Using Active Directory to get users credentials

[7jgru1]

We have an ASP.net application that connects to a list of servers and checks the C drive for a specific person's profile. The problem that we are having is that we can not get the application to use the users credentials (needed to have access the C drive), so we are forced to hard code the user name and password in IIS. This also could be done in the ASP.net app. We don't feel that this is a secure solution. What we want to do is pull the user's credentials from Active Directory and some how pass that into the app.
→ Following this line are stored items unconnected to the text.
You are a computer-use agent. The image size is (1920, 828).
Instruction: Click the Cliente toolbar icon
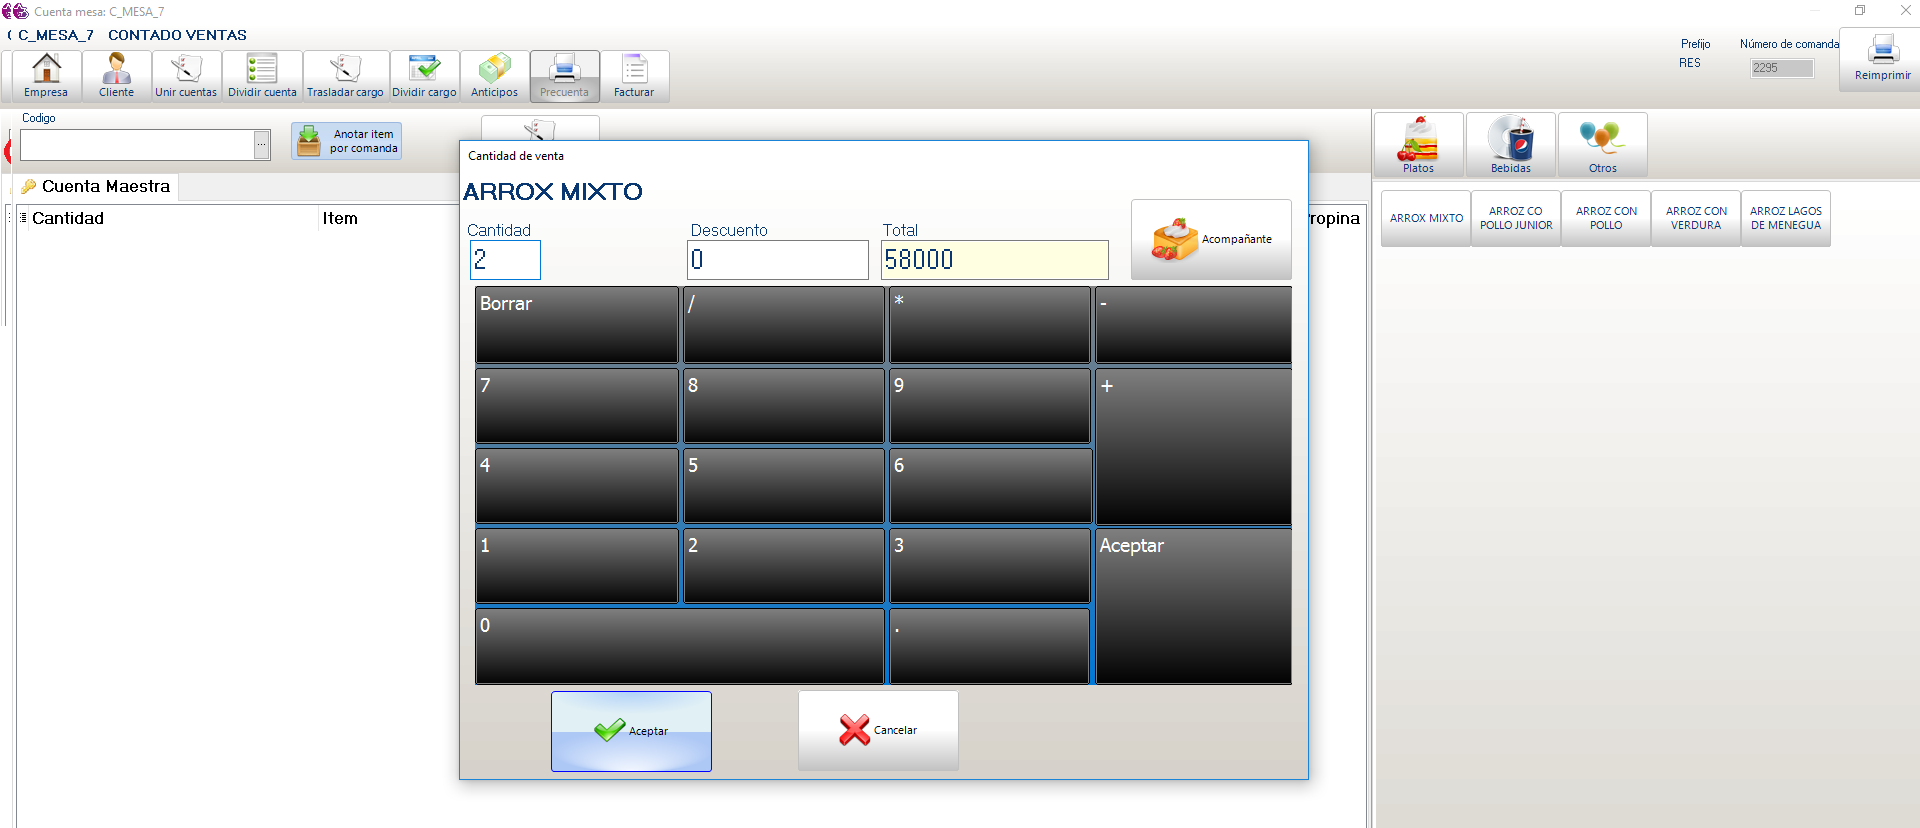[116, 76]
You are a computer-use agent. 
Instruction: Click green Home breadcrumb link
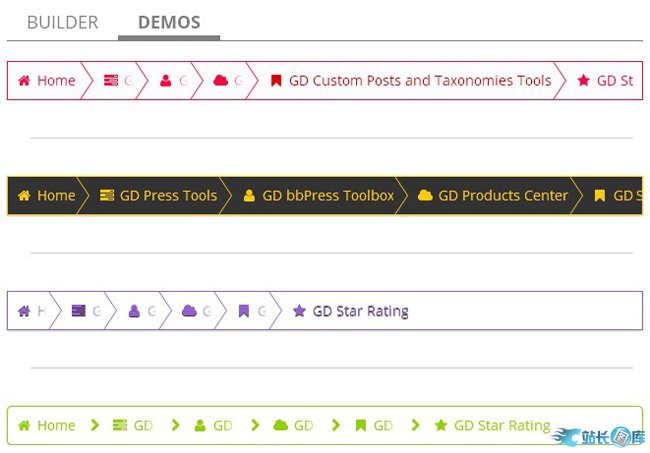(47, 426)
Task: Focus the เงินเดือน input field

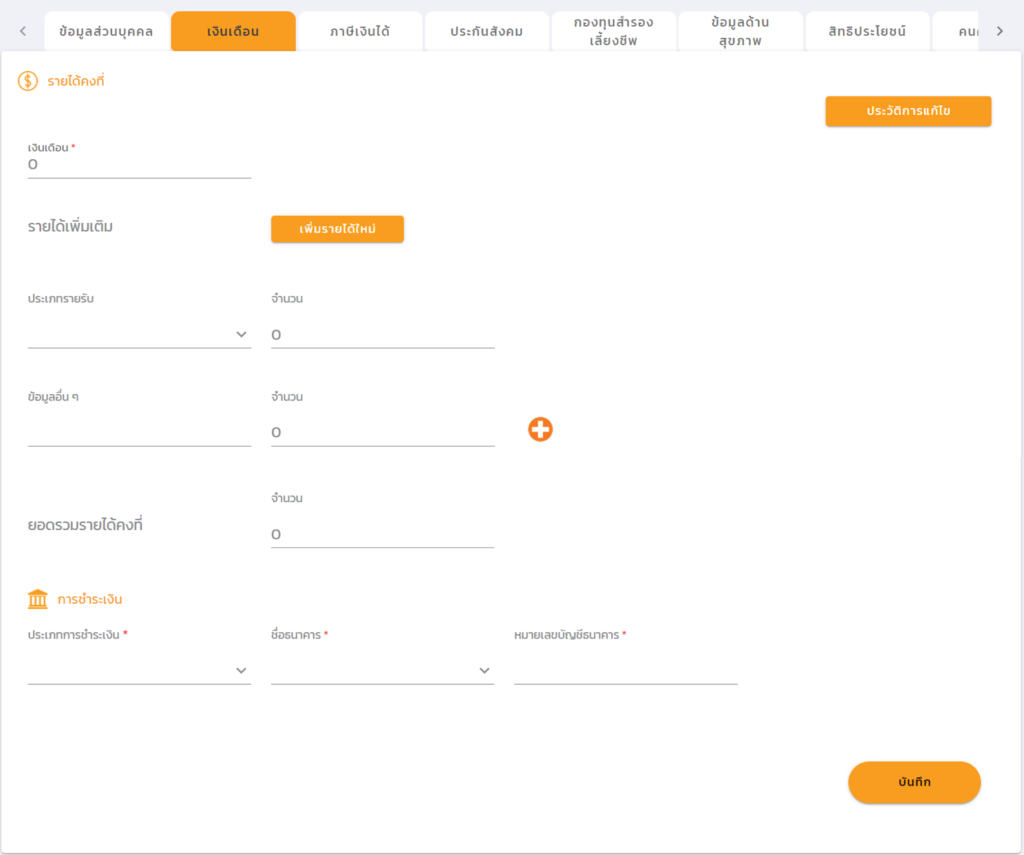Action: click(x=139, y=165)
We have tried the following in the web.config:

Windows authentication mode
identity impersonate="true"

If we set identity impersonate="true" and add the username and password, the app works, but once again we don't feel that this is a secure method. Now if we could pull the username and password from Active Directory and pass it into, as a variable, the identity impersonate line that would be great, but we are not sure of a way to accomplish this. Any help would be much appreciated.

 

[jbenson001]

Google is your friend:

http://msdn.microsoft.com/en-us/library/ms180890(v=vs.80).aspx

 

[7jgru1]

Thanks for the response. We did look this article over yesterday, but we were trying to find something that didn't entail adding a login page. I should have mentioned that we are using VB.net as the programming language. If this is the only way to get what we need then we'll just have to make this work. Thanks again.

 

[jbenson001]

Well how else would you authenticate a user if you don't have a page for them to enter their login information?

 

[7jgru1]

We have another application that we purchased from an outside source that allows a user to view reports online. This product uses Active Directory (LDAP) to log you in. When you open the application, it pulls your information from Active Directory, so there technically is no login page. We were hoping to do something similar. I'm not a network admin so I know very little about how Active Directory works. We wanted to see if anyone else had this same issue and found a solution. Like I said, I have know problem using a login page if need be.

 

[jbenson001]

When you open the application, it pulls your information from Active Directory, so there technically is no login page.

How can it pull my specific information in, if I don't put a user name and password?. The answer: IT CAN'T. There is no magic happening anywhere.

We use AD where I work, for my credentials when I log into my laptop, for my access to the Exchange server, etc. At some point, I have to enter my username and password. There is no way around it.

 

[MarkSweetland]

The application in IIS has to be set to use Windows authentication and not allow anonymous access. That will cause IIS to validate the client credentials in the domain. Plus you'll have to set the NTFS permissions on the server directory to allow those users access either by explicit user, or by AD group.


Mark

"You guys pair up in groups of three, then line up in a circle."
- Bill Peterson, a Florida State football coach

 

[shaunk]

Just a thought.

If its only for the one user, setup their id and password in the appsettings section and then encrypt the web.config file.
You can then access their credentials from appsettings via the usual techniques, then use impersonation.


There has to be a pony in this pile of s*%t somewhere.